On October 19, 2011, Duke Energy revised its project cost estimate from approximately $2.82 billion, excluding financing costs, to approximately $2.98 billion, excluding financing costs. The revised estimate reflects additional cost pressures resulting from quantity increases and the resulting impact on the scope, productivity and schedule of the IGCC project. Duke Energy Indiana previously proposed to the IURC a cost cap of approximately $2.72 billion, plus the actual AFUDC that accrues on that amount. As a result, Duke Energy Indiana recorded a pre-tax impairment charge of approximately $222 million in the third quarter of 2011 related to costs expected to be incurred above the cost cap. This charge is in addition to a pre-tax impairment charge of approximately $44 million recorded in the third quarter of 2010 as discussed above. These charges are recorded in Goodwill and other impairment charges on Duke Energy's Consolidated Statement of Operations, and in Impairment charges on Duke Energy Indiana's Consolidated Statements of Operations. The cost cap, if approved by the IURC, limits the amount of project construction costs that may be incorporated into customer rates in Indiana. As a result of the proposed cost cap, recovery of these cost increases is not considered probable. Additional updates to the cost estimate could occur through the completion of the plant in 2012.

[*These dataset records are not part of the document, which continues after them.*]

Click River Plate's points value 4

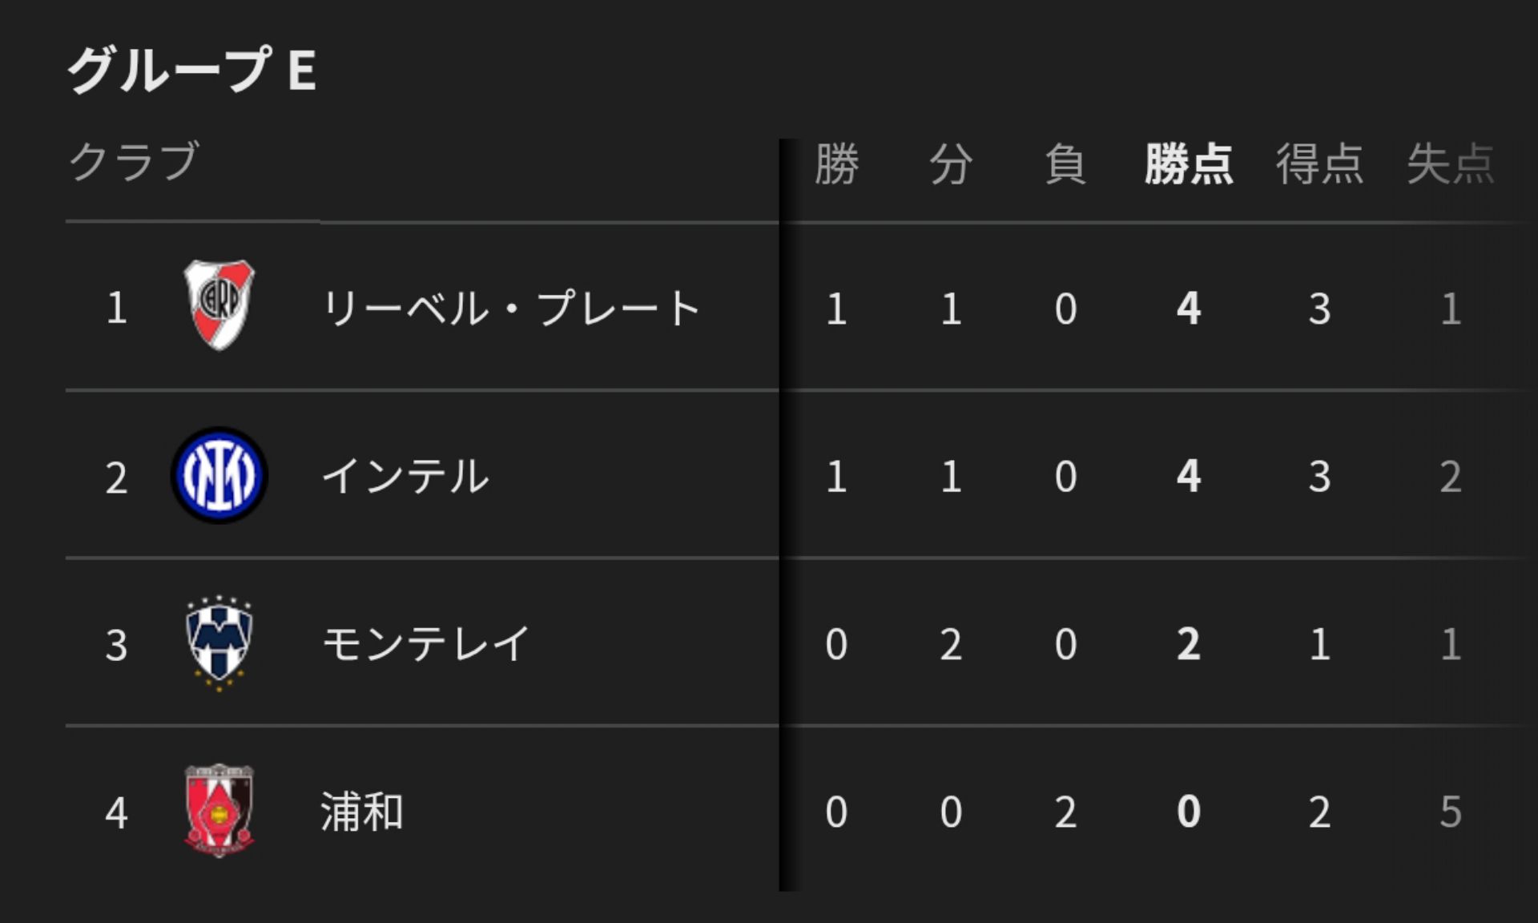(1188, 308)
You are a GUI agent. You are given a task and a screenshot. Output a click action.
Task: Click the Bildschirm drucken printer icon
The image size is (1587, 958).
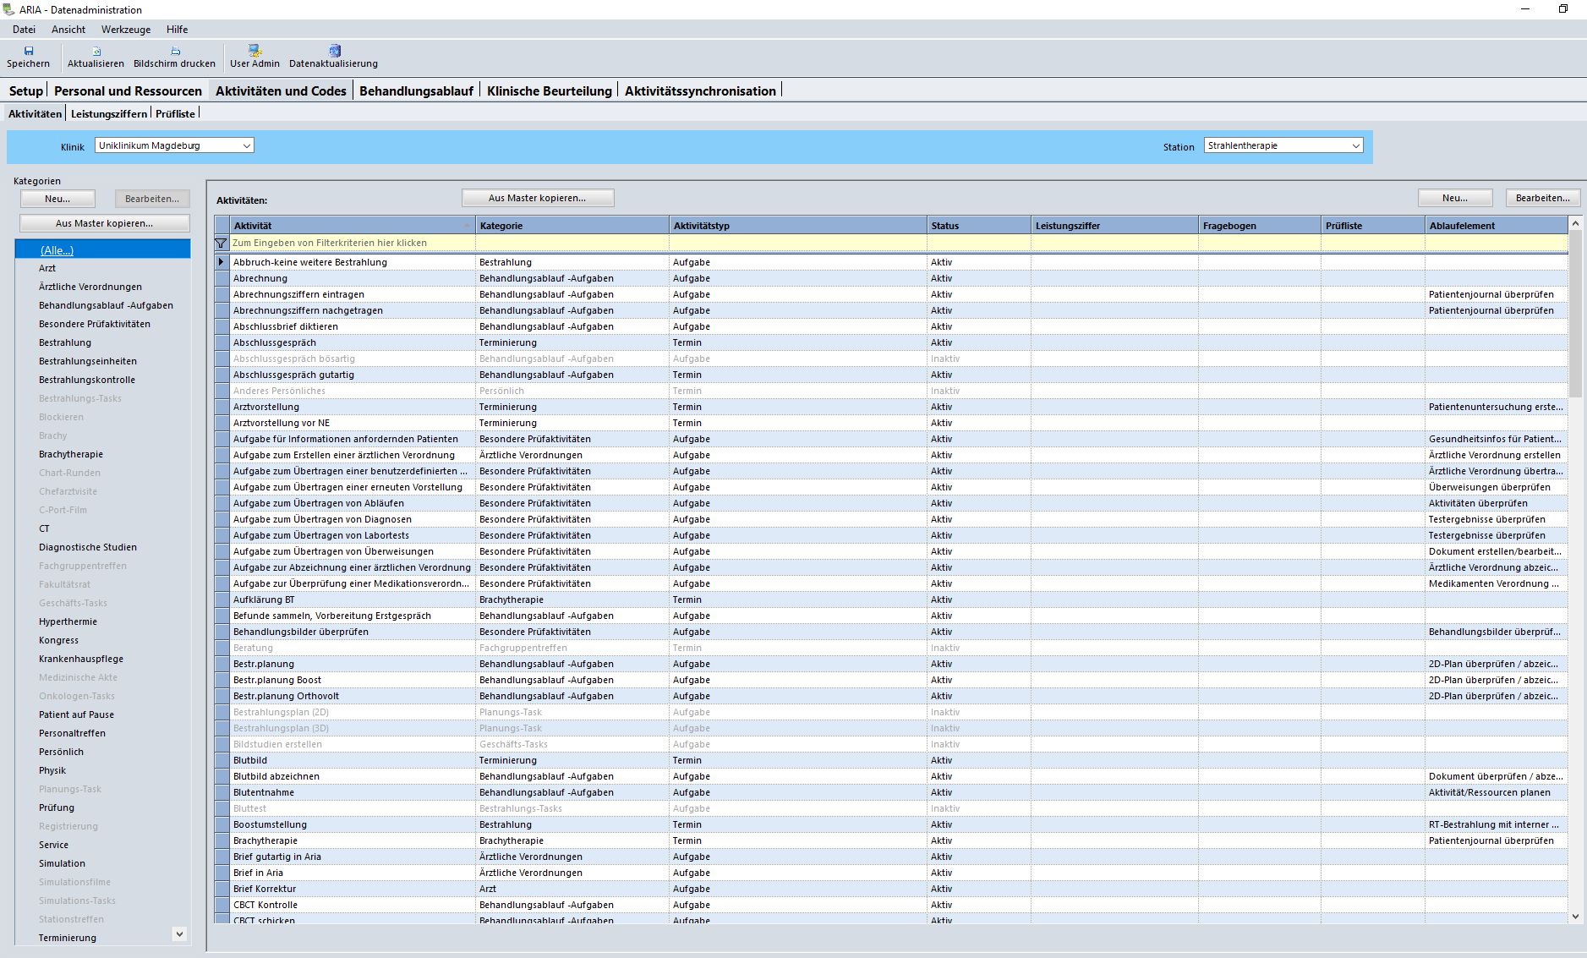(x=175, y=51)
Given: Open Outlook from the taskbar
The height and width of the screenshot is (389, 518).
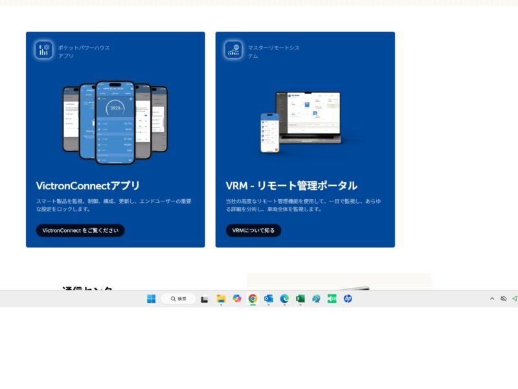Looking at the screenshot, I should [x=269, y=299].
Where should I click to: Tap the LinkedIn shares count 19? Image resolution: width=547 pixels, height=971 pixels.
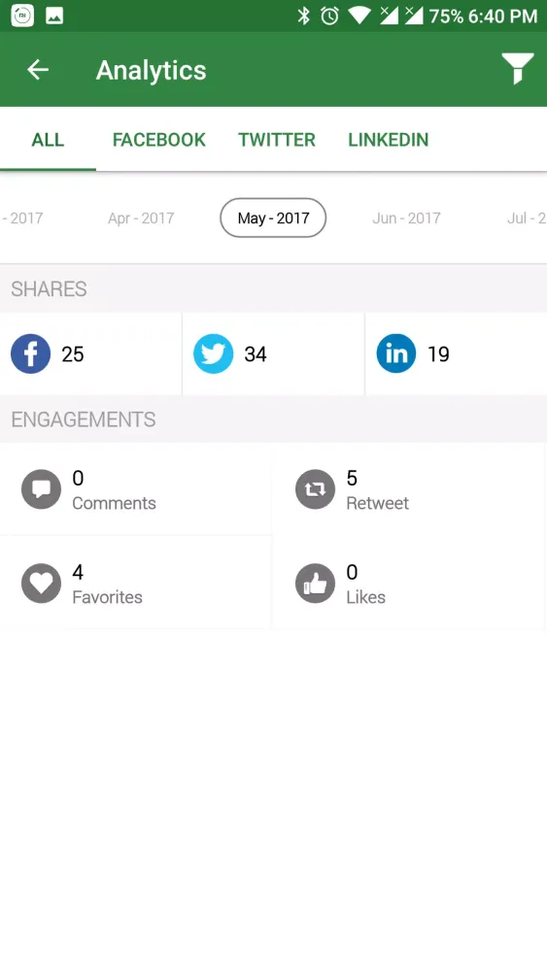(438, 354)
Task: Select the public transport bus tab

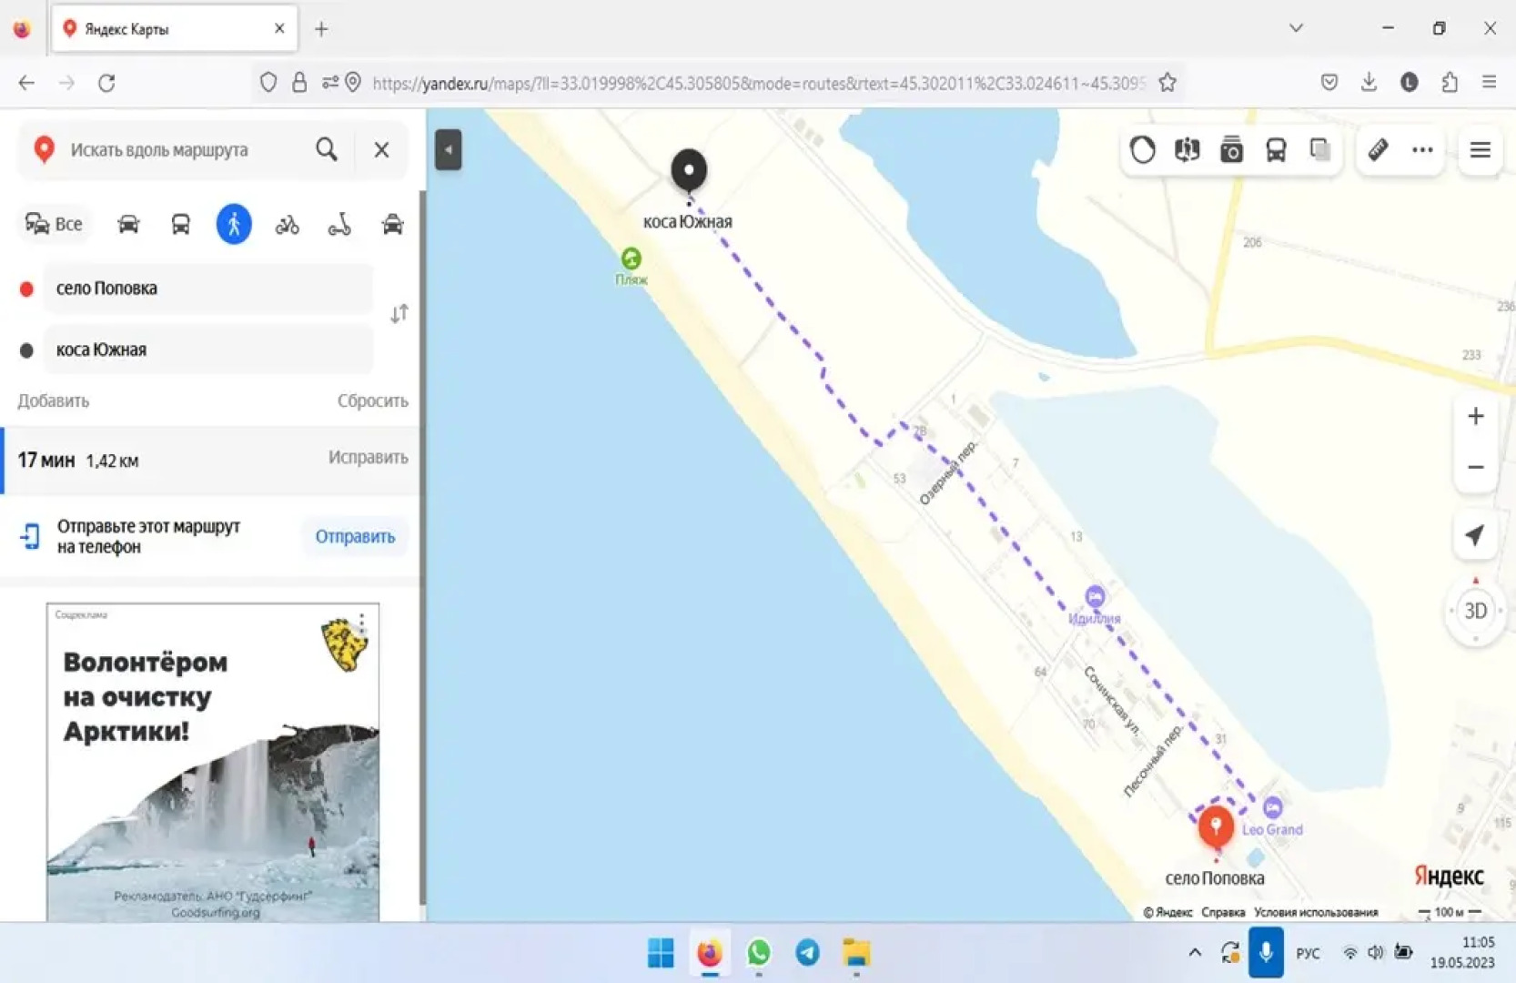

Phase I and Phase II hearings concluded on January 24, 2012. Final orders from the IURC on Phase I and Phase II of the subdocket and the pending IGCC rider proceedings are expected no sooner than the end of the third quarter 2012.

Duke Energy is unable to predict the ultimate outcome of these proceedings. In the event the IURC disallows a portion of the plant costs, including financing costs, or if cost estimates for the plant increase, additional charges to expense, which could be material, could occur. Construction of the Edwardsport IGCC plant is ongoing and is currently expected to be completed and placed in-service in 2012.

Duke Energy Indiana Carbon Sequestration. Duke Energy Indiana filed a petition with the IURC requesting approval of its plans for studying carbon storage, sequestration and/or enhanced oil recovery for the carbon dioxide (CO2) from the Edwardsport IGCC facility on March 6, 2009. On July 7, 2009, Duke Energy Indiana filed its case-in-chief testimony requesting approval for cost recovery of a $121 million site assessment and characterization plan for CO2 sequestration options including deep saline sequestration, depleted oil and gas sequestration and enhanced oil recovery for the CO2 from the Edwardsport IGCC facility. The OUCC filed testimony supportive of the continuing study of carbon storage, but recommended that Duke Energy Indiana break its plan into phases, recommending approval of only $33 million in expenditures at this time and deferral of expenditures rather than cost recovery through a tracking mechanism as proposed by Duke Energy Indiana. The CAC, an intervenor, recommended against approval of the carbon storage plan stating customers should not be required to pay for research and development costs. Duke Energy Indiana's rebuttal testimony was filed October 30, 2009, wherein it amended its request to seek deferral of $42 million to cover the carbon storage site assessment and characterization activities scheduled to occur through the end of 2010, with further required study expenditures subject to future IURC proceedings. An evidentiary hearing was held on November 9, 2009.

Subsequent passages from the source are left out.